HENAGAR, Ala. — Republican Roy Moore, his Senate bid stung by allegations of sexual misconduct, is seeking to steer the Alabama race to hot-button social issues highlighted by his opposition to abortion.
Newly back on the campaign trail since the uproar the accusations caused, Moore has hammered Democratic rival Doug Jones by juxtaposing Moore’s desire to one day outlaw abortion altogether against Jones’ support of abortion rights. Moore’s campaign even suggested on social media that Jones, if elected, would seek to put another pro-abortion justice on the Supreme Court.
“#Abortion Jones will give us another #ProChoice, pro-abortion #RuthBaderGinsburg style judge on SCOTUS. We can’t let that happen,” Moore’s campaign tweeted Tuesday.
Democrats often face long odds in this conservative Southern state where opposition to abortion cuts across socioeconomic, gender and racial lines. Meanwhile, Moore’s campaign has been hit by accusations of sexual misconduct, decades ago, made by women who were then teenagers. The Republican has vehemently denied the accusations.
The state’s voters next year will decide on a proposal that would add anti-abortion language to the Alabama Constitution.
Jones has said he is pro-abortion rights. He supports keeping the law as it is.
“I believe the decision she makes should be hers that she can make alone or in consultation with her family, her physician, her faith. That’s what I think. I don’t think I should be making that decision for her. I doggone don’t believe Roy Moore should be making that decision for her,” Jones said.

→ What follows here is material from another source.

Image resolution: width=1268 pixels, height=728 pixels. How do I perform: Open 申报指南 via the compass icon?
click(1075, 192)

At a recent campaign rally in north Alabama, Moore drew loud applause when he said wants to reverse the landmark 1973 U.S. Supreme Court decision that legalized abortion.
“As far as abortion, I will not fund Planned Parenthood and I will work to overturn Roe versus Wade,” Moore said of that case.

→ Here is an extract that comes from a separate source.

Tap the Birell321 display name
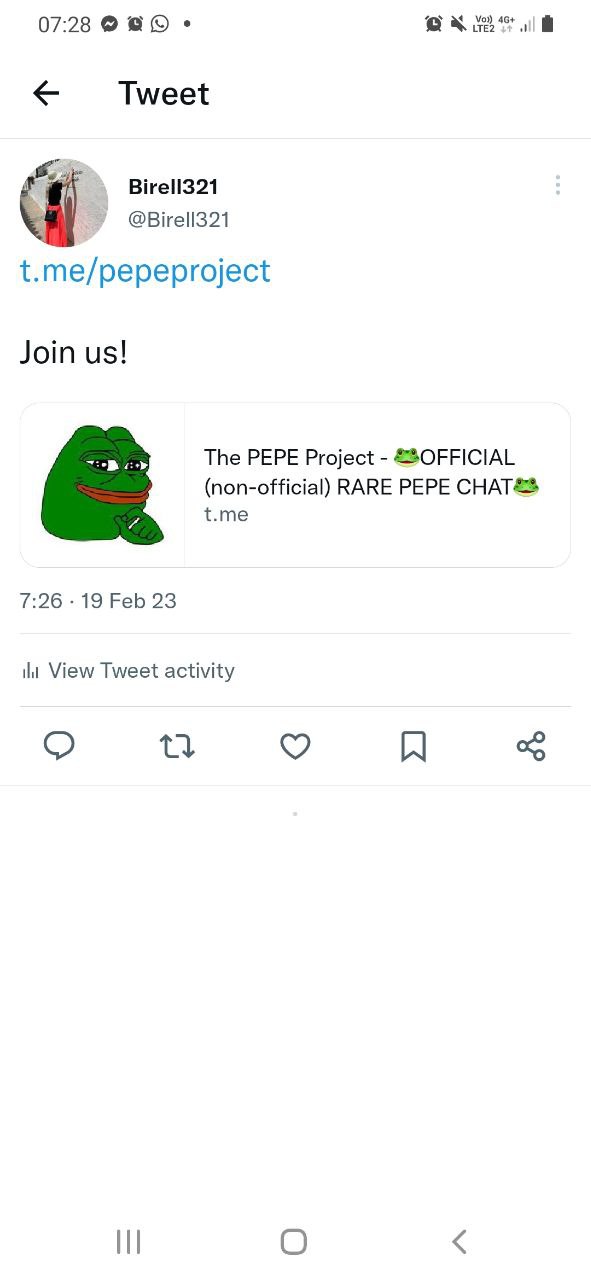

Moore, who has long had backing from a wide swath of the state’s evangelical voters, built a following over his religious-themed political stances. Those have included opposition to same-sex marriage, support for displaying the Ten Commandments in public and his belief that the U.S. Constitution is founded on God.

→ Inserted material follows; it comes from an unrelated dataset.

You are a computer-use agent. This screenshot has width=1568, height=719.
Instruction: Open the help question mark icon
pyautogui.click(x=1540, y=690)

After taking a hiatus from campaigning after the allegations Moore is now planning a series of stops at churches this week, aimed at rallying religious-minded supporters ahead of the Dec. 12 election.
His opponent Jones called that a bid by Moore to divert attention from the sexual misconduct allegations.
“You expect them to do something like that to try to divert attention from the very serious allegations that he’s facing and the very credible statements from the women” who came forward, Jones said earlier this month.
At a rally earlier this month, Moore’s wife Kayla called Jones an “ultra-liberal” politician “who is for full-term abortion” — the latter a reference one political fact-checking website, Politifact, called “disconnected” from reality.
“The law for decades has been that late-term procedures are only acceptable when there is a medical necessity. That has been the law for decades,” Jones has said.
Political observers note that Jones must peel away some Republican support from Moore for a win, but that the abortion issue is one Republicans have long used successfully in campaigns in Alabama.
“He is getting killed on the abortion issue,” said David Mowery, an Alabama-based political consultant, speaking of Jones.
Carol Summers, who traveled to hear Moore speak in Henagar, Alabama, said opposition to abortion was a major reason she votes Republican and will vote for Moore.
She said some of the accusations against Moore “may be true” but that it was also a long time ago.
“Democrats are for abortion, and I don’t believe in that in all,” Summers said.